[Opening Input for this task section]

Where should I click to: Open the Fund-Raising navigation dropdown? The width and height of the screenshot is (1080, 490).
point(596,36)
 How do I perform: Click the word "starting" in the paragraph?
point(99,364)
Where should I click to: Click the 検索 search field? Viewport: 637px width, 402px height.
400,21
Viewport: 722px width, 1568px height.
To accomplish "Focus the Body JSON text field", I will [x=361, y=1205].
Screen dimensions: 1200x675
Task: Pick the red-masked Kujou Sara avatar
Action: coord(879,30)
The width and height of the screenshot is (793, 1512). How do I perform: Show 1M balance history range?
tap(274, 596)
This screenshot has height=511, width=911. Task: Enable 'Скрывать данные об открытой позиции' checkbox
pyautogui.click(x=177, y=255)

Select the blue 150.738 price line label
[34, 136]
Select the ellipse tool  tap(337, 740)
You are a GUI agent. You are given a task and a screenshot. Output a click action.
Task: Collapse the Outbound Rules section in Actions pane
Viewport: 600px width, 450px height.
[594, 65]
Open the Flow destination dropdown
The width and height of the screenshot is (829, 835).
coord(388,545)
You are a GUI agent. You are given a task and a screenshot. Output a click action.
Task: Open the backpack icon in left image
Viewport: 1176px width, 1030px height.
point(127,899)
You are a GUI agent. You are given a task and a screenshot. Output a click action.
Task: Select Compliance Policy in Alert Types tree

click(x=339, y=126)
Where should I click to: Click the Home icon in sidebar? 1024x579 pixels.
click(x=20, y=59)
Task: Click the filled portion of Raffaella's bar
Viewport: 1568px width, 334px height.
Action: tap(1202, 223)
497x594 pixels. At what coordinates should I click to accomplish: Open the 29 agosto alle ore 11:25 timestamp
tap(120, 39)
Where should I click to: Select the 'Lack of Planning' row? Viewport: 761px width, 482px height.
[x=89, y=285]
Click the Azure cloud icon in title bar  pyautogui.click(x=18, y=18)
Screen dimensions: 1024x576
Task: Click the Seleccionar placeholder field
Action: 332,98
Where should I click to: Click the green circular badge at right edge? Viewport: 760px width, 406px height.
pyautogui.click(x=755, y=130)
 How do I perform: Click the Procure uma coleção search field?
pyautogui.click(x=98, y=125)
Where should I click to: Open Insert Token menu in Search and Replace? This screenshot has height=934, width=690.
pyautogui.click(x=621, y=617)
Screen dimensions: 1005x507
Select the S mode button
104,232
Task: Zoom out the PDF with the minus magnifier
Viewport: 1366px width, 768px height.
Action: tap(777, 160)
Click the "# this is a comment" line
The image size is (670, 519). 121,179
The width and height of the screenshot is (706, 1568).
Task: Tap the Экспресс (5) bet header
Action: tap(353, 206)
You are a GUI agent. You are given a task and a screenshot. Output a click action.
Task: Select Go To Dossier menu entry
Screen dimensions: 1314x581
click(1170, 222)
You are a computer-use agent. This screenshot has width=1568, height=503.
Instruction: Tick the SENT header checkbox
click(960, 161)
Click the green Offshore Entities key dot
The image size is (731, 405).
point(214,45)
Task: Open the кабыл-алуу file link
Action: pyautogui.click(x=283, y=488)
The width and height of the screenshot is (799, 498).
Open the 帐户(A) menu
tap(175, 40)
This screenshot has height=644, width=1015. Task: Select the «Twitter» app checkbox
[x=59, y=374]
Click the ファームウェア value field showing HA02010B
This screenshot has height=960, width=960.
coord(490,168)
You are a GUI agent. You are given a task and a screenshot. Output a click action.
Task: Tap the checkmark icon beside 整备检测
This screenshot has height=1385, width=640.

[Closing Input for this task section]

Task details: Every line from the one holding "Task: Tap the checkmark icon beside 整备检测" through the final line of the listing must be echoed exactly; leave out all other lines.

Response for this exercise:
Task: Tap the checkmark icon beside 整备检测
This screenshot has height=1385, width=640.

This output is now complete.